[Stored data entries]
※

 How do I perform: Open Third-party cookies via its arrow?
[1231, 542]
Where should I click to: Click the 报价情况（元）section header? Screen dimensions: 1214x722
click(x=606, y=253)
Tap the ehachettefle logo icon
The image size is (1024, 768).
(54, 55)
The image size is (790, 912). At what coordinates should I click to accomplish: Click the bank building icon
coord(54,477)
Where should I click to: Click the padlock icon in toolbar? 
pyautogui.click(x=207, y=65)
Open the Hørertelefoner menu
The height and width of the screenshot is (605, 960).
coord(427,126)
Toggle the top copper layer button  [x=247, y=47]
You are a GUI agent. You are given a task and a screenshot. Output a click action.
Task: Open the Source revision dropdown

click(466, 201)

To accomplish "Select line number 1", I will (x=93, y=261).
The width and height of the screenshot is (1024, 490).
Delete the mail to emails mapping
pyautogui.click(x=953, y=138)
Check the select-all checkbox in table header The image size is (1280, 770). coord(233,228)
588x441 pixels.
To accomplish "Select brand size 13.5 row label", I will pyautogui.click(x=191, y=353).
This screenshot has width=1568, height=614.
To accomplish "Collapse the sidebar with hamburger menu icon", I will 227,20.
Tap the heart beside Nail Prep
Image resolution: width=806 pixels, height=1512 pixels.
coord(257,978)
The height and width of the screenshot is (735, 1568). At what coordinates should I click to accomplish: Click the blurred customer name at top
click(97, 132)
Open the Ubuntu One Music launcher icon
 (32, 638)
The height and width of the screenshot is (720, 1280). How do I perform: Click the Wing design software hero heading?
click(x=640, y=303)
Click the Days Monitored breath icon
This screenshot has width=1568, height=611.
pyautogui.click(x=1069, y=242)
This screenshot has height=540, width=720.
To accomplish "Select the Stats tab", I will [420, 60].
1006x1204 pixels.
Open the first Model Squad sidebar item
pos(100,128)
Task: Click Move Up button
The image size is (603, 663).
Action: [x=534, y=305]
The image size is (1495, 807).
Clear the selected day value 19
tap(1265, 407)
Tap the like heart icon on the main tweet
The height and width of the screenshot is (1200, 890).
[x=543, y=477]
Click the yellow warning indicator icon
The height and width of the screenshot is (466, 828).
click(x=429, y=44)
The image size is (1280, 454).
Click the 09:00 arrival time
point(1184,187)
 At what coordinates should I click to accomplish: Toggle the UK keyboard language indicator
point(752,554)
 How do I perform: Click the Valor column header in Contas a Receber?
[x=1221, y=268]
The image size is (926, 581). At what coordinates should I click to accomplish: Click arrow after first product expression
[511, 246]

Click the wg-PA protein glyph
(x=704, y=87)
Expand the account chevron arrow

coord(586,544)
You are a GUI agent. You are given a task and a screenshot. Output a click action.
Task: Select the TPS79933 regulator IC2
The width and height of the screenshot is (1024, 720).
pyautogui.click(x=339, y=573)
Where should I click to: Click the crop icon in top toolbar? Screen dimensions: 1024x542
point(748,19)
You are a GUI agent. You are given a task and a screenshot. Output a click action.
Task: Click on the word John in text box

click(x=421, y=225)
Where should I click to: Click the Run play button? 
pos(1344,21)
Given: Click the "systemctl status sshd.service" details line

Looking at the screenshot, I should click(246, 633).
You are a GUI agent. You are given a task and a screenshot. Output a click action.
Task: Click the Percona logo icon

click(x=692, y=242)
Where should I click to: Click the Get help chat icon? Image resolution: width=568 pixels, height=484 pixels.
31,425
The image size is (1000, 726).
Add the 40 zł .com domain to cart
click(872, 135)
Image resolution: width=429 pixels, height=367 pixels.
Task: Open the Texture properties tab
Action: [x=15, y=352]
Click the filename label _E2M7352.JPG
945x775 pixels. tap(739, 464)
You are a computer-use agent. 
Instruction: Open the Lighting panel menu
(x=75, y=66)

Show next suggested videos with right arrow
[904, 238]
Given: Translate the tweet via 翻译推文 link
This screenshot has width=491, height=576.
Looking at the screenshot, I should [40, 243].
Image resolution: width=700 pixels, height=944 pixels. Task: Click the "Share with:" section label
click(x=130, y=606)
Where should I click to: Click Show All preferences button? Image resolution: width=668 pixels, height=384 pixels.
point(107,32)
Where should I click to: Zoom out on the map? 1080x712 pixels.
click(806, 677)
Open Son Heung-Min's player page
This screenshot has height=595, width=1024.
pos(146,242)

※

* [YOUR ASSIGNMENT]: All of the entries should be repeated word for word.

* [ANSWER TO THIS PROBLEM]:
 How do I perform: Open Third-party cookies via its arrow?
[1231, 542]
Where should I click to: Click the 报价情况（元）section header? Screen dimensions: 1214x722
click(x=606, y=253)
Tap the ehachettefle logo icon
The image size is (1024, 768).
(54, 55)
The image size is (790, 912). At what coordinates should I click to accomplish: Click the bank building icon
coord(54,477)
Where should I click to: Click the padlock icon in toolbar? 
pyautogui.click(x=207, y=65)
Open the Hørertelefoner menu
The height and width of the screenshot is (605, 960).
coord(427,126)
Toggle the top copper layer button  [x=247, y=47]
You are a GUI agent. You are given a task and a screenshot. Output a click action.
Task: Open the Source revision dropdown

click(466, 201)

To accomplish "Select line number 1", I will (x=93, y=261).
The width and height of the screenshot is (1024, 490).
Delete the mail to emails mapping
pyautogui.click(x=953, y=138)
Check the select-all checkbox in table header The image size is (1280, 770). coord(233,228)
588x441 pixels.
To accomplish "Select brand size 13.5 row label", I will pyautogui.click(x=191, y=353).
This screenshot has width=1568, height=614.
To accomplish "Collapse the sidebar with hamburger menu icon", I will 227,20.
Tap the heart beside Nail Prep
Image resolution: width=806 pixels, height=1512 pixels.
coord(257,978)
The height and width of the screenshot is (735, 1568). At what coordinates should I click to accomplish: Click the blurred customer name at top
click(97, 132)
Open the Ubuntu One Music launcher icon
 (32, 638)
The height and width of the screenshot is (720, 1280). How do I perform: Click the Wing design software hero heading?
click(x=640, y=303)
Click the Days Monitored breath icon
This screenshot has width=1568, height=611.
pyautogui.click(x=1069, y=242)
This screenshot has height=540, width=720.
To accomplish "Select the Stats tab", I will [420, 60].
1006x1204 pixels.
Open the first Model Squad sidebar item
pos(100,128)
Task: Click Move Up button
The image size is (603, 663).
Action: [x=534, y=305]
The image size is (1495, 807).
Clear the selected day value 19
tap(1265, 407)
Tap the like heart icon on the main tweet
The height and width of the screenshot is (1200, 890).
[x=543, y=477]
Click the yellow warning indicator icon
The height and width of the screenshot is (466, 828).
click(x=429, y=44)
The image size is (1280, 454).
Click the 09:00 arrival time
point(1184,187)
 At what coordinates should I click to accomplish: Toggle the UK keyboard language indicator
point(752,554)
 How do I perform: Click the Valor column header in Contas a Receber?
[x=1221, y=268]
The image size is (926, 581). At what coordinates should I click to accomplish: Click arrow after first product expression
[511, 246]

Click the wg-PA protein glyph
(x=704, y=87)
Expand the account chevron arrow

coord(586,544)
You are a GUI agent. You are given a task and a screenshot. Output a click action.
Task: Select the TPS79933 regulator IC2
The width and height of the screenshot is (1024, 720).
pyautogui.click(x=339, y=573)
Where should I click to: Click the crop icon in top toolbar? Screen dimensions: 1024x542
point(748,19)
You are a GUI agent. You are given a task and a screenshot. Output a click action.
Task: Click on the word John in text box

click(x=421, y=225)
Where should I click to: Click the Run play button? 
pos(1344,21)
Given: Click the "systemctl status sshd.service" details line

Looking at the screenshot, I should click(246, 633).
You are a GUI agent. You are given a task and a screenshot. Output a click action.
Task: Click the Percona logo icon

click(x=692, y=242)
Where should I click to: Click the Get help chat icon? Image resolution: width=568 pixels, height=484 pixels.
31,425
The image size is (1000, 726).
Add the 40 zł .com domain to cart
click(872, 135)
Image resolution: width=429 pixels, height=367 pixels.
Task: Open the Texture properties tab
Action: [x=15, y=352]
Click the filename label _E2M7352.JPG
945x775 pixels. tap(739, 464)
You are a computer-use agent. 
Instruction: Open the Lighting panel menu
(x=75, y=66)

Show next suggested videos with right arrow
[904, 238]
Given: Translate the tweet via 翻译推文 link
This screenshot has width=491, height=576.
Looking at the screenshot, I should [40, 243].
Image resolution: width=700 pixels, height=944 pixels. Task: Click the "Share with:" section label
click(x=130, y=606)
Where should I click to: Click Show All preferences button? Image resolution: width=668 pixels, height=384 pixels.
point(107,32)
Where should I click to: Zoom out on the map? 1080x712 pixels.
click(806, 677)
Open Son Heung-Min's player page
This screenshot has height=595, width=1024.
pos(146,242)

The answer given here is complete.